Gli Immigrati vanno via… ma anche gli Italiani

Anche Israele, dopo decenni di favorevole accoglienza dell’immigrazione da numerose regioni del mondo, si è visto costretto, per il sensibile aumento della criminalità, a trovare un accordo con Uganda e Ruanda, trasferendo nei due paesi africani, almeno quarantamila immigrati dei tanti che affollano il territorio israeliano. Una decisione, questa di Netanhiau, che ha saputo risolvere quelle problematiche dell’immigrazione, magari solo in parte, accantonando le polemiche, le ipocrisie, nonché i trattati internazionali che dovrebbero imporre l’aiuto umanitario, peraltro disatteso, a differenza di quanto avviene nel nostro Paese.

Tuttavia il tempo delle vacche grasse sembra giunto al tramonto: l’Italia non rappresenta quell’Eden decantato negli sconosciuti villaggi subsahariani, sempre infatti, che questo paradiso terrestre sia mai esistito. Ora, per chi arriva dal mare, il nostro Paese sembra sempre più un Purgatorio, quando non quell’Inferno rappresentato da lavoro nero nelle terre del caporalato.

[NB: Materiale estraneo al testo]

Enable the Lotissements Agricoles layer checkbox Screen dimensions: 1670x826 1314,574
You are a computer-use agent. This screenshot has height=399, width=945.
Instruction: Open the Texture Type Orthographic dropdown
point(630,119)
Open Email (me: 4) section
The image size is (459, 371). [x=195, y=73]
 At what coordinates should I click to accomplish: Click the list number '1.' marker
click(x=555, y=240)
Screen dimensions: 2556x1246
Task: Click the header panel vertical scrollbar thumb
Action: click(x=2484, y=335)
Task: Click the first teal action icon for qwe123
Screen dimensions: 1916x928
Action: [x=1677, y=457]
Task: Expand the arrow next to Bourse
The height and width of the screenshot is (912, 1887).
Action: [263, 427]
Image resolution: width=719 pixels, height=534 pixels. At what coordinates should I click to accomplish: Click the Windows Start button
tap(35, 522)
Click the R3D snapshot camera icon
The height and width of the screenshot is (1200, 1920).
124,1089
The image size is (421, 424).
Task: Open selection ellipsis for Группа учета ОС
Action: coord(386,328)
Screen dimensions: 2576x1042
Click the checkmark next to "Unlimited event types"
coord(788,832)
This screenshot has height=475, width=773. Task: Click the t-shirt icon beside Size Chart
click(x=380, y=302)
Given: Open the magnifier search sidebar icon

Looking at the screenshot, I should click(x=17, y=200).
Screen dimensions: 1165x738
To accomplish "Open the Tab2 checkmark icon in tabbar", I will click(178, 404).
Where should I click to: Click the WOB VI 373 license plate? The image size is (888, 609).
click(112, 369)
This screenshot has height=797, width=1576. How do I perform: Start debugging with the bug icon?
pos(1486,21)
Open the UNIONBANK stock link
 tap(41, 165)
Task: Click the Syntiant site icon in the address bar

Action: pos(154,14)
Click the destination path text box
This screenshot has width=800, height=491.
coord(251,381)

Fino a poco tempo fa, era sufficiente che l’emigrato dal Niger o dal Ciad, piuttosto che dal Senegal o dalla Sierra Leone, inviava a casa una foto che ritraeva il fuggitivo accanto ad un’auto di lusso, per spingere verso un roseo ipotetico destino centinaia di individui, minacciati dalla fame e da un clima sempre più ostile, a raggiungere la Libia e di lì le nostre coste.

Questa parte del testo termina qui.